One such lawsuit, led by a group of local STR operators, has already been filed. The complaint alleges that Dallas’ ban is unconstitutional and violates property rights, The Dallas Morning News reports.

“There’s still going to be STRs operating,” Mayer said. “With the lawsuits, there’s still going to be a lot of movement on this, not only here but across the state.”

Airbnb declined to comment, and Vrbo didn't return Bisnow’s request for comment.

Other North Texas cities have enacted similar restrictions as neighborhoods revolt against the industry, claiming STRs are magnets for crime, noise and general disruption. 

Plano City Council temporarily banned STRs in May as it looks to put a more permanent ordinance in place. Arlington limits STRs to its entertainment district. Grapevine’s STR ban, put in place last September, is at the center of a tense legal battle between property owners and the city. 

Neighboring cities that don’t have any restrictions in place could benefit from the bans, though Sekler said he expects the impact to be minimal. 

“Planning a travel experience is typically driven by a reason, whether it’s a business reason or an affinity to a certain destination,” he said. “Once they pick the destination, then they choose their accommodation.”

Whether the STR ban impacts hotel development and acquisition strategies is yet to be seen.
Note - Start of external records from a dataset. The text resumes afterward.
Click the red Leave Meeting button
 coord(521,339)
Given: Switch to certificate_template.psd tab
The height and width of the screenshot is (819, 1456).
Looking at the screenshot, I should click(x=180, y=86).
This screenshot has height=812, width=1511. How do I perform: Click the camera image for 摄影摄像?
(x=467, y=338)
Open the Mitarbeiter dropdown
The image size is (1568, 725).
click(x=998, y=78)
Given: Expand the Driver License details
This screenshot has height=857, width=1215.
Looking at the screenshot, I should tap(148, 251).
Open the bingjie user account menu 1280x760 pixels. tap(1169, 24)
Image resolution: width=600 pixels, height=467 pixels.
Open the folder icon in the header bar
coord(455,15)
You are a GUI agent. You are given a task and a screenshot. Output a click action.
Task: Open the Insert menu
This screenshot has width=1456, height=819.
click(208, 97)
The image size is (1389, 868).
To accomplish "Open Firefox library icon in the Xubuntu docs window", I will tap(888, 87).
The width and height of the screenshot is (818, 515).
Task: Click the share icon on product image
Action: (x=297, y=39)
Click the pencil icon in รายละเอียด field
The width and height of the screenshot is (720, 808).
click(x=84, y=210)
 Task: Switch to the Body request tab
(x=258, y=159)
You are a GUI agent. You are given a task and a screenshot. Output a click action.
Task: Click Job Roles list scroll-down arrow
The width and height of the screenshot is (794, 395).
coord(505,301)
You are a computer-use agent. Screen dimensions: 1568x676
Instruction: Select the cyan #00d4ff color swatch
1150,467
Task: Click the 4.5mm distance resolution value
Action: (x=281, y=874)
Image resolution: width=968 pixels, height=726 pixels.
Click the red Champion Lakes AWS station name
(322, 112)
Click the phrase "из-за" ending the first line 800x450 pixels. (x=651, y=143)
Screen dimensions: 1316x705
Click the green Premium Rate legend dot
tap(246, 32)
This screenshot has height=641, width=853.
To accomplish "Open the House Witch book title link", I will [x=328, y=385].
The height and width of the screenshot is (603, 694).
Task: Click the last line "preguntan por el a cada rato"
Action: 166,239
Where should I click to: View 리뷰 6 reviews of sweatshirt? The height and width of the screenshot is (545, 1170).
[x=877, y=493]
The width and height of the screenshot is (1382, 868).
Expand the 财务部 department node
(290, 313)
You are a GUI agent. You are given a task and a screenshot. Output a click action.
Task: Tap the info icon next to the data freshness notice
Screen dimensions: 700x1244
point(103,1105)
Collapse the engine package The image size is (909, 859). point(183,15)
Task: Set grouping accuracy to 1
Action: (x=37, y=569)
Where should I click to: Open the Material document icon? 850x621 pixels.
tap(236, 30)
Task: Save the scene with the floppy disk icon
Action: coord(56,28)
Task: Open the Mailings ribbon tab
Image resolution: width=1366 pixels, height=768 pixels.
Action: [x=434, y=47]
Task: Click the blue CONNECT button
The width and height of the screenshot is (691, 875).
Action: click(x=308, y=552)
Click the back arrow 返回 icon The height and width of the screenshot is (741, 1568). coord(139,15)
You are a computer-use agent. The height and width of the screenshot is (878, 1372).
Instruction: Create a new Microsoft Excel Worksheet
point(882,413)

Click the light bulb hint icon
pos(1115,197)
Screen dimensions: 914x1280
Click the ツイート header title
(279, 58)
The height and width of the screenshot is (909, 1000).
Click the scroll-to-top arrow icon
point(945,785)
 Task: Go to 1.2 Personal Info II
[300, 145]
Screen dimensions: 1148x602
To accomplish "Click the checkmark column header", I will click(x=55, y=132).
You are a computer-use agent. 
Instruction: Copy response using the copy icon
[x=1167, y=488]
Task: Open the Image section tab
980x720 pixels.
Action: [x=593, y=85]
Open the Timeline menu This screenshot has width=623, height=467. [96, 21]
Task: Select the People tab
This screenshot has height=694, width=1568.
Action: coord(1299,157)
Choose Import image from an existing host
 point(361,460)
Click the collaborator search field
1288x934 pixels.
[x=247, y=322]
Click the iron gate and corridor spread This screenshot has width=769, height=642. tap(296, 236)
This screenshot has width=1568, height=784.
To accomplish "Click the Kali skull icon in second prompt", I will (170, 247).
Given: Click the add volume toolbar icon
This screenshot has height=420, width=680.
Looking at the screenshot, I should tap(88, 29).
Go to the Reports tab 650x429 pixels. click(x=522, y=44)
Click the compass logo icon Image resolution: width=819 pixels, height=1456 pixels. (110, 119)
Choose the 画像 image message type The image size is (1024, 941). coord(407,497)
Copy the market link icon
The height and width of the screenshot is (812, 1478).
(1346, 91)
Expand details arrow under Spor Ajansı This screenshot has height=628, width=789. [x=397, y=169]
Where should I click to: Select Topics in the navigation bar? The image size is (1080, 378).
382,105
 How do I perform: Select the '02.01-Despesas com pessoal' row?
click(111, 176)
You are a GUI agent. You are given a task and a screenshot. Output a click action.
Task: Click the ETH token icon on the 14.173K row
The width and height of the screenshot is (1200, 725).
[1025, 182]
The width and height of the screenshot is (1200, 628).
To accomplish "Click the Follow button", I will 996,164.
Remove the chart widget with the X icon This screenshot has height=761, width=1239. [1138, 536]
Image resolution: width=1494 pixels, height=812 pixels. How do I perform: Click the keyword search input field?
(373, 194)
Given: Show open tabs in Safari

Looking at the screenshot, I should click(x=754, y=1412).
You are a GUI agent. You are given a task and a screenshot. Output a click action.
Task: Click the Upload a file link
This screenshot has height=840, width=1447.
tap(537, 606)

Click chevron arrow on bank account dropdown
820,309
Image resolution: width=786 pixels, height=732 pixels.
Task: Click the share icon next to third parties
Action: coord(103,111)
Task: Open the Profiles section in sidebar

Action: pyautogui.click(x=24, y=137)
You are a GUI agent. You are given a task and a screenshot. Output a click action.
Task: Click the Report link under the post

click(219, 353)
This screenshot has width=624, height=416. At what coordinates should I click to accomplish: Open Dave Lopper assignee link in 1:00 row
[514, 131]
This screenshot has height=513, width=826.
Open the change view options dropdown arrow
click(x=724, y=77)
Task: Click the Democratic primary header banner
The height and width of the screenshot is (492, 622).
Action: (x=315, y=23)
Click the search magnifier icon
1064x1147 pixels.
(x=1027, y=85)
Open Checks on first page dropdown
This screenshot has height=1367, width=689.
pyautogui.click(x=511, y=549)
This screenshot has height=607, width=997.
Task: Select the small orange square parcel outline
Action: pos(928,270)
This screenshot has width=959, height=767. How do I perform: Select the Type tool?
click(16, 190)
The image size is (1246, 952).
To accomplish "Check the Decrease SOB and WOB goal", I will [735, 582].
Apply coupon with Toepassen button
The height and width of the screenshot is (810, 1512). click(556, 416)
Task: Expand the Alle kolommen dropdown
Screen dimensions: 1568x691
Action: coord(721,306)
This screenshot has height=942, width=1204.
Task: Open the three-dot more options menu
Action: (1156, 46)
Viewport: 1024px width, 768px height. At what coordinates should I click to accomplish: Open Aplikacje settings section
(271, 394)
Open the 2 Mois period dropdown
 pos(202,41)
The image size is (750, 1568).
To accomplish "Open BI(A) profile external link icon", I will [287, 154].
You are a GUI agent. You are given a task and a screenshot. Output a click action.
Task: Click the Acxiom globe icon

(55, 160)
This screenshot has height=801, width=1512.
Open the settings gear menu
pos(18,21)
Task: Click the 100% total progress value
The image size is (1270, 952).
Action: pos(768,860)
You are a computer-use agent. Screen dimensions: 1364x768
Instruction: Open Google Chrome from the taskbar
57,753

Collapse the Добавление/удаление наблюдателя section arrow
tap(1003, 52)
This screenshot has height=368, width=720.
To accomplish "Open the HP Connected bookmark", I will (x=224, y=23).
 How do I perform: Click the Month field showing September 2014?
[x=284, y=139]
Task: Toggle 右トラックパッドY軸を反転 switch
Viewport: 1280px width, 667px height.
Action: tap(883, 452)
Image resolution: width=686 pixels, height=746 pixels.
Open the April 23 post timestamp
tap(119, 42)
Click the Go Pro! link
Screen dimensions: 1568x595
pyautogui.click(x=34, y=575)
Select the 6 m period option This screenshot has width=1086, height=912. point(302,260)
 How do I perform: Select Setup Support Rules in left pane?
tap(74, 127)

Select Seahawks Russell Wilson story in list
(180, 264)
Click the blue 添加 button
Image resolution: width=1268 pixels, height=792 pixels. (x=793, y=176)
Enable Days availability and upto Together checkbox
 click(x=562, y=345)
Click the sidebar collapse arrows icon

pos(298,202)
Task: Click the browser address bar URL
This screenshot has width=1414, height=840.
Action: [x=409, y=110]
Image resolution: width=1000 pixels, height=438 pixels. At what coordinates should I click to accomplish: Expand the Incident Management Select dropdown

For the most part, hotel operators don’t take STR penetration into account when deciding where to build or buy properties, Nordahl said. But that could change as the bans become more prevalent.

“If you’re in an area where 95% of all STRs are going to be essentially illegal once enforcement goes into place … it’s definitely a factor that people should look at,” he said.

There may be some heartburn among STR aficionados if Dallas is successful in enforcing its ban. But once the initial pain subsides, Sekler said he expects travelers will acclimate to the old-but-new hospitality landscape.

“How was life before Uber and Lyft? We managed to navigate and go through life. We just took taxis,” Sekler said. “There were other things before now, and people still have choices.”